*** Opening DATA PROVIDED ***

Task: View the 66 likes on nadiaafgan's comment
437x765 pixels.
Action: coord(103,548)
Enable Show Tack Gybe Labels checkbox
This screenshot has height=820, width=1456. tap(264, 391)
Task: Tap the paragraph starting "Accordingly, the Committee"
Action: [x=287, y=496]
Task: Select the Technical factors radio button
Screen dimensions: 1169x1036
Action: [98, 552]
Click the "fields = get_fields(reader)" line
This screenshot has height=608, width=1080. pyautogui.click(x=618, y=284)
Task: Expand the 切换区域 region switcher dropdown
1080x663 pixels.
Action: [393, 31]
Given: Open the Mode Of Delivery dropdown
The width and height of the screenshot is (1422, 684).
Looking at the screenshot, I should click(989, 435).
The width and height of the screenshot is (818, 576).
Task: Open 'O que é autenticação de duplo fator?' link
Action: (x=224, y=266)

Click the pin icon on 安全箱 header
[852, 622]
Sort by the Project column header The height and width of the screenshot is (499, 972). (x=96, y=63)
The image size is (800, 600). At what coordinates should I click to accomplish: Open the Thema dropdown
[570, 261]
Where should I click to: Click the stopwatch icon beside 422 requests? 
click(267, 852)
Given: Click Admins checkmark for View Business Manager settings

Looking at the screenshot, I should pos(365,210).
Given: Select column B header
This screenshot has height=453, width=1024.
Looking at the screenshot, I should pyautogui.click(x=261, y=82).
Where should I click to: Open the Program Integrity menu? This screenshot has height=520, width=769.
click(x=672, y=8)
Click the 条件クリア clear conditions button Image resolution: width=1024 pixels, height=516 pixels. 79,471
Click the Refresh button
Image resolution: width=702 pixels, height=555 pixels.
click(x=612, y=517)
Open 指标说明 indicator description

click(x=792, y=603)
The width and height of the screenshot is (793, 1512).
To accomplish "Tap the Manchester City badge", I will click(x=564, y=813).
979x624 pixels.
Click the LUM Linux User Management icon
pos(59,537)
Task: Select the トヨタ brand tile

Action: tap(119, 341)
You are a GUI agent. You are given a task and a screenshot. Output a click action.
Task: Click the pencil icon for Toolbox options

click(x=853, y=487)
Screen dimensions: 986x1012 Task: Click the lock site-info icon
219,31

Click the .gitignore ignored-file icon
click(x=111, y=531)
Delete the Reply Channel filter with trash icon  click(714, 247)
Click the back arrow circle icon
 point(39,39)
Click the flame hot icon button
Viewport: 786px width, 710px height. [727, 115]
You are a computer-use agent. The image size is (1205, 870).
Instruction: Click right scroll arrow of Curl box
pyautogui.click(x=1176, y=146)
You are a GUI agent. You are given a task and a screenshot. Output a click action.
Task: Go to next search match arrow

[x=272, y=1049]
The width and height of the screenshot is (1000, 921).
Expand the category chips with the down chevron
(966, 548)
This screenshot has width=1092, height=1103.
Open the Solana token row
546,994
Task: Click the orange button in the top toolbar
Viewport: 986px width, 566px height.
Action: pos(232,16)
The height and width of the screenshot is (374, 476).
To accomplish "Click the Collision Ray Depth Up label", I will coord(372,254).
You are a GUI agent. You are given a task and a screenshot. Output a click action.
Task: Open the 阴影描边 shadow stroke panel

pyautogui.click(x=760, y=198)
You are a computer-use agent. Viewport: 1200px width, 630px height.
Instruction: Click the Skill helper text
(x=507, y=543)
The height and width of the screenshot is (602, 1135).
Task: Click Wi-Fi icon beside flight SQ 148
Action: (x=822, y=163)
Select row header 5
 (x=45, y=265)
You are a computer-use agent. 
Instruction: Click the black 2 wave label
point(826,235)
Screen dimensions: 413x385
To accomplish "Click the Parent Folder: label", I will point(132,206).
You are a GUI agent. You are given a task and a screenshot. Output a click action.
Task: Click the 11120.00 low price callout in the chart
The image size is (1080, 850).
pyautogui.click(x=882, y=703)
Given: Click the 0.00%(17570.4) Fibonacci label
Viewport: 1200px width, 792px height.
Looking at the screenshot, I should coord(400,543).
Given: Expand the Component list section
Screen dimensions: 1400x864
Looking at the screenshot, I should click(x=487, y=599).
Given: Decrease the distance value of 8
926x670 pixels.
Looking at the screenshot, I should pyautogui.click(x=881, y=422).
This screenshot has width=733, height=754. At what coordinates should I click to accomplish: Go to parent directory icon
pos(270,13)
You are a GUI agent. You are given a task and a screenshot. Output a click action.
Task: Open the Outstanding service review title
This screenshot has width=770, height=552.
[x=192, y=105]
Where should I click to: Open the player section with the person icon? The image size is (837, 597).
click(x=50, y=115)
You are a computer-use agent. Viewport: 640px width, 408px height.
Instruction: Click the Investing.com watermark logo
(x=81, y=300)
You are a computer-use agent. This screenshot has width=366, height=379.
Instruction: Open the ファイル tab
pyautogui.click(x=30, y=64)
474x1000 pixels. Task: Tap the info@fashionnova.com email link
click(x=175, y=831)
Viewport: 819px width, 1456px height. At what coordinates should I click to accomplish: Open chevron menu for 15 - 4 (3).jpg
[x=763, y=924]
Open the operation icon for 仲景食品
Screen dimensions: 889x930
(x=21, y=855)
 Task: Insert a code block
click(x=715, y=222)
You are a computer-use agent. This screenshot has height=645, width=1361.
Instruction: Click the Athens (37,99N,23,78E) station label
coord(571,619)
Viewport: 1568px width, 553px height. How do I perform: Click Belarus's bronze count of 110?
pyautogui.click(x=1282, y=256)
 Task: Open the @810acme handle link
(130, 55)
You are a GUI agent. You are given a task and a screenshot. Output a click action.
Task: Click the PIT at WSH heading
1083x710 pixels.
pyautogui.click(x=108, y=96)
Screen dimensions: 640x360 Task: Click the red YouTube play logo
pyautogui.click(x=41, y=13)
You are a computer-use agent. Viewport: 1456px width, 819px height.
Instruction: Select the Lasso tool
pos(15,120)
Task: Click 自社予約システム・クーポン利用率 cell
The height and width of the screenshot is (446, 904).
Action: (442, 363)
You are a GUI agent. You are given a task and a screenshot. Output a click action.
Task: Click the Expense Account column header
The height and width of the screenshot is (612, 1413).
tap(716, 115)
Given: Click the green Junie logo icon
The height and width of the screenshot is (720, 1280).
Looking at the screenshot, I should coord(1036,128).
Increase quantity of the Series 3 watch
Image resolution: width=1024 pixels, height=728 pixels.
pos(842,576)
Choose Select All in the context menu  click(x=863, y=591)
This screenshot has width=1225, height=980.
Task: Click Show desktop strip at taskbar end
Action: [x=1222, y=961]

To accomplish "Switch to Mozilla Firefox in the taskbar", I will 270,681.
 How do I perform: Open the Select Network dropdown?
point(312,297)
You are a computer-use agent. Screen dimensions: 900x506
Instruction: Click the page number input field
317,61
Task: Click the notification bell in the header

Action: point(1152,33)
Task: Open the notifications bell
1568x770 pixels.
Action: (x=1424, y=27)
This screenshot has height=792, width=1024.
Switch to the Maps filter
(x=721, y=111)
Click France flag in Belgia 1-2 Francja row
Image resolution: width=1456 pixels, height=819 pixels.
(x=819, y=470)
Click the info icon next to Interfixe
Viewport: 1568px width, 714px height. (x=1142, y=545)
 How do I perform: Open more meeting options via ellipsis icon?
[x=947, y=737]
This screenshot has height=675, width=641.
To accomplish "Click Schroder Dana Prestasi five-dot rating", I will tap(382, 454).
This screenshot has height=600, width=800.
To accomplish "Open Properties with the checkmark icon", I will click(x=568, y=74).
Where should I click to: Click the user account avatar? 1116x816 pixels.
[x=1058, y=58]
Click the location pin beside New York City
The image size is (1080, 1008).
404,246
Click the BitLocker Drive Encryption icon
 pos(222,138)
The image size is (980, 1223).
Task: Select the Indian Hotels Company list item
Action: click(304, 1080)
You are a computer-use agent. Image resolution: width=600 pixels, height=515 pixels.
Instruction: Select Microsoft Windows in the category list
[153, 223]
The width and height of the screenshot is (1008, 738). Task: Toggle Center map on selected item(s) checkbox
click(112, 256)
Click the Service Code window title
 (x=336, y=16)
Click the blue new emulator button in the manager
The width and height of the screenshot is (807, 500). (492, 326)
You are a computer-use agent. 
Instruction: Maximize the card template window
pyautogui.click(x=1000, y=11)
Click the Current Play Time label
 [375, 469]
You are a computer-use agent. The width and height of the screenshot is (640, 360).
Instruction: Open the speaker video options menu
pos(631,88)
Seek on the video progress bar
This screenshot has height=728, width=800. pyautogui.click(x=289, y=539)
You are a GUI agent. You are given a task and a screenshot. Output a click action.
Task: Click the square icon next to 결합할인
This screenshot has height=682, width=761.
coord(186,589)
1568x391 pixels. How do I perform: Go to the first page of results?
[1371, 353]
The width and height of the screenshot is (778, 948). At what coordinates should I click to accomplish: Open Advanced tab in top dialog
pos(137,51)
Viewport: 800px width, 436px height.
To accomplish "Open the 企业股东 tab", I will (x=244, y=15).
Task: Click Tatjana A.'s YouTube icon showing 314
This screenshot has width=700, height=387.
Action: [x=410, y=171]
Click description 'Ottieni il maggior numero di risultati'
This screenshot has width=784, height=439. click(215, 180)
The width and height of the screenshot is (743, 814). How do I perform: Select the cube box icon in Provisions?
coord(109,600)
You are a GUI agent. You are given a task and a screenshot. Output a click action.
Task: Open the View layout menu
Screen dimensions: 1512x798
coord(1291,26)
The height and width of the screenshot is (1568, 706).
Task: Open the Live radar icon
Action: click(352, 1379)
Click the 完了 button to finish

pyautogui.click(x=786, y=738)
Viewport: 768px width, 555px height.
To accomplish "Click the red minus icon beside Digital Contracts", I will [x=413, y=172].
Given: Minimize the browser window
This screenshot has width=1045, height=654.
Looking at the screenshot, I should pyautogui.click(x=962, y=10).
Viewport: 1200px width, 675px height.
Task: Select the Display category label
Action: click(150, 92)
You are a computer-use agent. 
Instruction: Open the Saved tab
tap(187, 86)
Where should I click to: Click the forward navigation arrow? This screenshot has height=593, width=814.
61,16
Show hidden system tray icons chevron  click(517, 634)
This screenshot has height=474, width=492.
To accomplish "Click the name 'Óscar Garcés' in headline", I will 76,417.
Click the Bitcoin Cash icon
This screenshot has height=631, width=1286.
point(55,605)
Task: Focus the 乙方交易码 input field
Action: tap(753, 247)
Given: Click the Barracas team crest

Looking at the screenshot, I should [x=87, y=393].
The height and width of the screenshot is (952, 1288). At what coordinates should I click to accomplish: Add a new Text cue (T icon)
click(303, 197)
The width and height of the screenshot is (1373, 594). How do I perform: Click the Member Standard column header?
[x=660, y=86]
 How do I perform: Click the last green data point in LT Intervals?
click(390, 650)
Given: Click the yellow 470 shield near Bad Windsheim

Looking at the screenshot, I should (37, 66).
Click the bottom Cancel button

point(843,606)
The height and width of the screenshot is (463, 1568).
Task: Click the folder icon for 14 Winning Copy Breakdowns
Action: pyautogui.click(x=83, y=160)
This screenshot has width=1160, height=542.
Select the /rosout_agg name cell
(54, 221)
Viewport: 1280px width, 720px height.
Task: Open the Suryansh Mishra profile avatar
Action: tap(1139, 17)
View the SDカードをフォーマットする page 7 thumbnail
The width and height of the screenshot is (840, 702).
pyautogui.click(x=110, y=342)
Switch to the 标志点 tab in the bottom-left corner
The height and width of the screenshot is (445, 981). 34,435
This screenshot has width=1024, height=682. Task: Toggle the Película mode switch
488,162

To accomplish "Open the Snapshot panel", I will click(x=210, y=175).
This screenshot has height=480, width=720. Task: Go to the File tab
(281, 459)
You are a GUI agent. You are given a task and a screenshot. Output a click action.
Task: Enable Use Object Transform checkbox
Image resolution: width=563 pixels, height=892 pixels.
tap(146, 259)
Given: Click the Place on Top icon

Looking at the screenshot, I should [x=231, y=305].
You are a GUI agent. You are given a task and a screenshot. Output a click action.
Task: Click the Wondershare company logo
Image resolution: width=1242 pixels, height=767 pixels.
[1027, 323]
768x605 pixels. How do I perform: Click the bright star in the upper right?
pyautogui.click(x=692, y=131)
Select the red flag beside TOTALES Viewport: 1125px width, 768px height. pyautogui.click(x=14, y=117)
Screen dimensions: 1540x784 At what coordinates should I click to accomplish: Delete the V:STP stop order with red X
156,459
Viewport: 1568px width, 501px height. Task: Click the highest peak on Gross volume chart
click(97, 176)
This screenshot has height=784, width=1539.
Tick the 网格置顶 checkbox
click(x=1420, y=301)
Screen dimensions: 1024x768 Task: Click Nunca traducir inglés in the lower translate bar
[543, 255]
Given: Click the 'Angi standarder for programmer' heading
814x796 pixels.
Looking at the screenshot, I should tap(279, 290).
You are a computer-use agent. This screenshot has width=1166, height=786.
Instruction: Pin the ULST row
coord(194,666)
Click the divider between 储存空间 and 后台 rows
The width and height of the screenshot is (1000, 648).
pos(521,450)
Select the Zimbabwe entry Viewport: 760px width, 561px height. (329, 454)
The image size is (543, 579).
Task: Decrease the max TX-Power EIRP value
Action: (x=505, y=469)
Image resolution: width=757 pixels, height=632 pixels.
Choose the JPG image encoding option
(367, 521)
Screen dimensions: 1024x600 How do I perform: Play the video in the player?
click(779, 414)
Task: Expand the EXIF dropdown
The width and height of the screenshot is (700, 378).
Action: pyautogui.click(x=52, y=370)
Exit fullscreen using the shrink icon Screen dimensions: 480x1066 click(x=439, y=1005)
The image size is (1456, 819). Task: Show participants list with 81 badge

*** Closing DATA PROVIDED ***

→ **DIRECTIONS FOR THIS TASK**
Whenever a line in the records contains the word "flag", copy that line.

→ **THE COMPLETED TASK**
Click France flag in Belgia 1-2 Francja row
Select the red flag beside TOTALES Viewport: 1125px width, 768px height. pyautogui.click(x=14, y=117)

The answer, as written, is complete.